◆ What you will do
Reproduce all the data verbatim.

(Data items)
——————

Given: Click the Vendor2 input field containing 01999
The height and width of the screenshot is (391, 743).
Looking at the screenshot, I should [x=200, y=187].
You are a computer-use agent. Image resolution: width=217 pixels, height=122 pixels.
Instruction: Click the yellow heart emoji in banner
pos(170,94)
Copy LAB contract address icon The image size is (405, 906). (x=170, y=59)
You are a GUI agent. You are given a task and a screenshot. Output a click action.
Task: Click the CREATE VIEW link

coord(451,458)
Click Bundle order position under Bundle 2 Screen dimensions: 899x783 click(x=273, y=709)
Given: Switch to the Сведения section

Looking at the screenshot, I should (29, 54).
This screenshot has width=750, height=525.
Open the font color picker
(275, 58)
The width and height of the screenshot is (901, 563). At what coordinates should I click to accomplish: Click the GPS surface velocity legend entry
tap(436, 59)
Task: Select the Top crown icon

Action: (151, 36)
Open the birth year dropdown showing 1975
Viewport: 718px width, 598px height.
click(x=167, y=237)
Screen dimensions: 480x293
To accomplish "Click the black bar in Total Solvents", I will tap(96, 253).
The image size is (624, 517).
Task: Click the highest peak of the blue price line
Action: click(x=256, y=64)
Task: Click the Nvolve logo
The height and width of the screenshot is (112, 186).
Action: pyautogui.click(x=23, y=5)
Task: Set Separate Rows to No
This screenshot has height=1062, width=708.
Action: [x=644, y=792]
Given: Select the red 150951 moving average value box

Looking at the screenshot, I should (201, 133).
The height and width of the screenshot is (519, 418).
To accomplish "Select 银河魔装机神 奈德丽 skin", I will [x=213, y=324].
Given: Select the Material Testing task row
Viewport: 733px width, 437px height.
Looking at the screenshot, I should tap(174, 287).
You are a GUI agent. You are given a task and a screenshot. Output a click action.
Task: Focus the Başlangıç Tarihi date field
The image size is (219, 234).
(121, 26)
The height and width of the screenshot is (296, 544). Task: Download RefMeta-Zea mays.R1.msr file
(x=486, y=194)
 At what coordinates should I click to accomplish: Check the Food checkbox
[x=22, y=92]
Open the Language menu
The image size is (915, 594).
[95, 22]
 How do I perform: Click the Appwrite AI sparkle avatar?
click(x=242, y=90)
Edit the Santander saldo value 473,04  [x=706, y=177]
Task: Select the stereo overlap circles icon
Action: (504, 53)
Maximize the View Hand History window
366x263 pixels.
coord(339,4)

——————

◆ Exercise result
Given: Click the Vendor2 input field containing 01999
The height and width of the screenshot is (391, 743).
Looking at the screenshot, I should [x=200, y=187].
You are a computer-use agent. Image resolution: width=217 pixels, height=122 pixels.
Instruction: Click the yellow heart emoji in banner
pos(170,94)
Copy LAB contract address icon The image size is (405, 906). (x=170, y=59)
You are a GUI agent. You are given a task and a screenshot. Output a click action.
Task: Click the CREATE VIEW link

coord(451,458)
Click Bundle order position under Bundle 2 Screen dimensions: 899x783 click(x=273, y=709)
Given: Switch to the Сведения section

Looking at the screenshot, I should (29, 54).
This screenshot has width=750, height=525.
Open the font color picker
(275, 58)
The width and height of the screenshot is (901, 563). At what coordinates should I click to accomplish: Click the GPS surface velocity legend entry
tap(436, 59)
Task: Select the Top crown icon

Action: (151, 36)
Open the birth year dropdown showing 1975
Viewport: 718px width, 598px height.
click(x=167, y=237)
Screen dimensions: 480x293
To accomplish "Click the black bar in Total Solvents", I will tap(96, 253).
The image size is (624, 517).
Task: Click the highest peak of the blue price line
Action: click(x=256, y=64)
Task: Click the Nvolve logo
The height and width of the screenshot is (112, 186).
Action: pyautogui.click(x=23, y=5)
Task: Set Separate Rows to No
This screenshot has height=1062, width=708.
Action: [x=644, y=792]
Given: Select the red 150951 moving average value box

Looking at the screenshot, I should (201, 133).
The height and width of the screenshot is (519, 418).
To accomplish "Select 银河魔装机神 奈德丽 skin", I will [x=213, y=324].
Given: Select the Material Testing task row
Viewport: 733px width, 437px height.
Looking at the screenshot, I should tap(174, 287).
You are a GUI agent. You are given a task and a screenshot. Output a click action.
Task: Focus the Başlangıç Tarihi date field
The image size is (219, 234).
(121, 26)
The height and width of the screenshot is (296, 544). Task: Download RefMeta-Zea mays.R1.msr file
(x=486, y=194)
 At what coordinates should I click to accomplish: Check the Food checkbox
[x=22, y=92]
Open the Language menu
The image size is (915, 594).
[95, 22]
 How do I perform: Click the Appwrite AI sparkle avatar?
click(x=242, y=90)
Edit the Santander saldo value 473,04  [x=706, y=177]
Task: Select the stereo overlap circles icon
Action: (504, 53)
Maximize the View Hand History window
366x263 pixels.
coord(339,4)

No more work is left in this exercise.